Abstract

The success and procedural complexities of percutaneous left atrial appendage (LAA) closure depends largely on the LAA anatomy, and on the anatomic relations between access to the left atrium via the fossa ovalis to the LAA. These anatomic features and three-dimensional cardiac structural relationships are distinctly depicted on cardiac computed tomography angiography (CCTA), especially since the LAA has minimal dynamic role during the cardiac cycle. The spatial resolution and three-dimensional structural depiction of CCTA offers unique imaging planes not appreciated with transesophageal echocardiography (TEE), which has been the conventional pre-imaging modality-of-choice for LAA closure.

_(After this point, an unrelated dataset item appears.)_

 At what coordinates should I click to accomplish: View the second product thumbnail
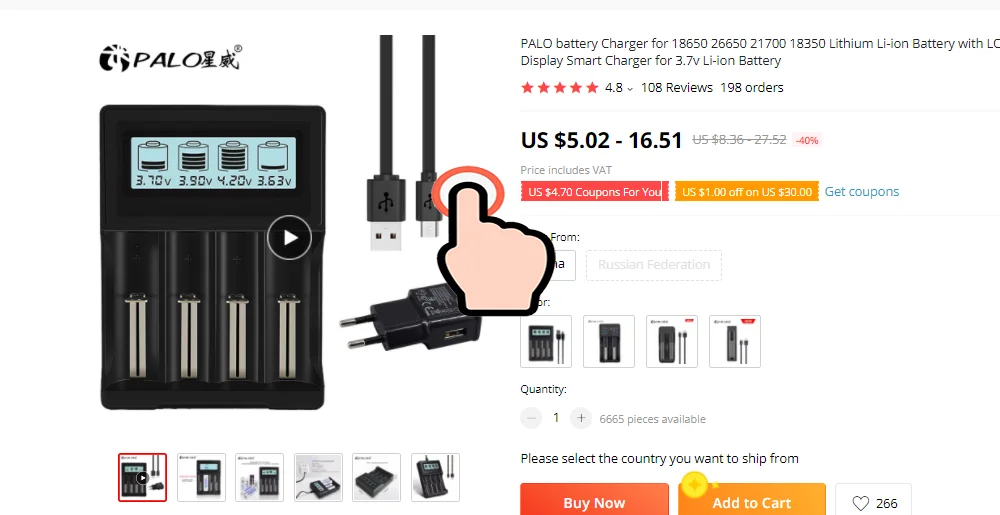tap(202, 477)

As with other structural cardiac interventions, the noninvasiveness, superiority in imaging resolution and relational portrayal have progressively established CCTA as instrumental preplanning imaging tool, and is anticipated to overtake TEE as the pre-imaging modality-of-choice for LAA closure. For preplanning imaging, CCTA allows not only anatomic LAA assessment, but also ruling out preexisting thrombus in the LAA that would exclude attempt at LAA closure. In addition, post-surveillance of LAA closure is necessary to rule out device-related thrombus and residual leak, and CCTA can contribute to this important role. This chapter will review the practical utility of CCTA in preplanning and guiding LAA closure, and post-procedural surveillance.